Óscar Romero abrió el marcador con una jugada individual que desató el festejo en las tribunas. El mediocampista encontró el ángulo perfecto para vencer la resistencia del arquero rival y poner en ventaja al equipo de Parque Patricios.
Cuando todo parecía controlado, Olimpo encontró la igualdad y puso en jaque las aspiraciones del conjunto porteño. El empate parcial encendió las alarmas y obligó al Globo a redoblar esfuerzos en busca del gol que asegurara su permanencia en el certamen.
Blondel apareció en el momento justo para devolver la tranquilidad al banco técnico.
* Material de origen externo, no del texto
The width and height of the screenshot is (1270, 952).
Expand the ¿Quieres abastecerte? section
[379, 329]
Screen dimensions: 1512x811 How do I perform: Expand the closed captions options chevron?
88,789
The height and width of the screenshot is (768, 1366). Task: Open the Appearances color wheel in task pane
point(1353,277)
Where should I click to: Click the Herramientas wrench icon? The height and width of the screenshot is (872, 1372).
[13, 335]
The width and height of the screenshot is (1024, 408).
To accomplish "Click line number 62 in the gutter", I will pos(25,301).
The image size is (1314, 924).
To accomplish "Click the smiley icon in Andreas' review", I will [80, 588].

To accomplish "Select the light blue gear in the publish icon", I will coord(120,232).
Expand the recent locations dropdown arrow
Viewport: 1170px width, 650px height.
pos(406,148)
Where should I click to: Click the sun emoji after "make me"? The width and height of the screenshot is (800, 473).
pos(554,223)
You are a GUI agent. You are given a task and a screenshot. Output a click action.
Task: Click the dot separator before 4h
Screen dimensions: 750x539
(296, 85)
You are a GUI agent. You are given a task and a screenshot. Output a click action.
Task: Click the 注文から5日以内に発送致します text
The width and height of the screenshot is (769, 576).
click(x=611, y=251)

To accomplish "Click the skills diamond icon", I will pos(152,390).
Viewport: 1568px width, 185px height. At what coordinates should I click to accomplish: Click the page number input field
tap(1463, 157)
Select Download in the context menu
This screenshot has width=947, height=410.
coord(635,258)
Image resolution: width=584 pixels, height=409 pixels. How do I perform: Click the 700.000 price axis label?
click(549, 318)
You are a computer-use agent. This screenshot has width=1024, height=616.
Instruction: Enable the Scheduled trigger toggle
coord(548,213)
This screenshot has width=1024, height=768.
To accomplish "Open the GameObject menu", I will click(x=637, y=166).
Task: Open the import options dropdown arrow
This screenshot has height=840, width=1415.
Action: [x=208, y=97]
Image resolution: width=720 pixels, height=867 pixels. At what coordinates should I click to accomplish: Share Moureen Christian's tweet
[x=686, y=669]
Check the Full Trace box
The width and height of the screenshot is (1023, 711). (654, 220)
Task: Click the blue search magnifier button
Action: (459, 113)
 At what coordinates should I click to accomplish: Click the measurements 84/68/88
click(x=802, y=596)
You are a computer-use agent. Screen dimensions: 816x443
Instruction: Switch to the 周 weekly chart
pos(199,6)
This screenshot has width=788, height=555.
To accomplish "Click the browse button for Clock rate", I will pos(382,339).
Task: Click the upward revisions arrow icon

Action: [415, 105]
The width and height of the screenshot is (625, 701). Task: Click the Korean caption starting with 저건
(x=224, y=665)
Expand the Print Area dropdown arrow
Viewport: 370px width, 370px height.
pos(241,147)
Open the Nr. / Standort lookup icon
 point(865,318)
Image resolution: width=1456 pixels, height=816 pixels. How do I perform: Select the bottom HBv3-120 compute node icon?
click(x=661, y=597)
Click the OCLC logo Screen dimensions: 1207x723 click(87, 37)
Su tanto, también de excelente factura, selló el resultado definitivo y evitó que la historia se escribiera de manera diferente para los dirigidos por el cuerpo técnico quemero.
La actuación del equipo dejó sensaciones encontradas. Si bien consiguió el objetivo principal de avanzar de ronda, la falta de contundencia y los momentos de fragilidad defensiva generaron interrogantes sobre el rendimiento colectivo.
El sorteo ya definió el próximo rival: Barracas Central será el adversario en la siguiente instancia. El Guapo, que también viene de superar su compromiso anterior, promete un duelo parejo entre dos equipos que conocen bien el fútbol argentino.
Para Huracán, la Copa Argentina representa una oportunidad valiosa de sumar títulos y obtener clasificación internacional. Cada partido eliminatorio adquiere mayor relevancia, especialmente cuando los márgenes se achican y cualquier error puede resultar fatal.
La hinchada quemera celebró el pase, aunque espera una mejora en el funcionamiento del equipo para los desafíos que se avecinan en esta competencia que premia únicamente a los mejores.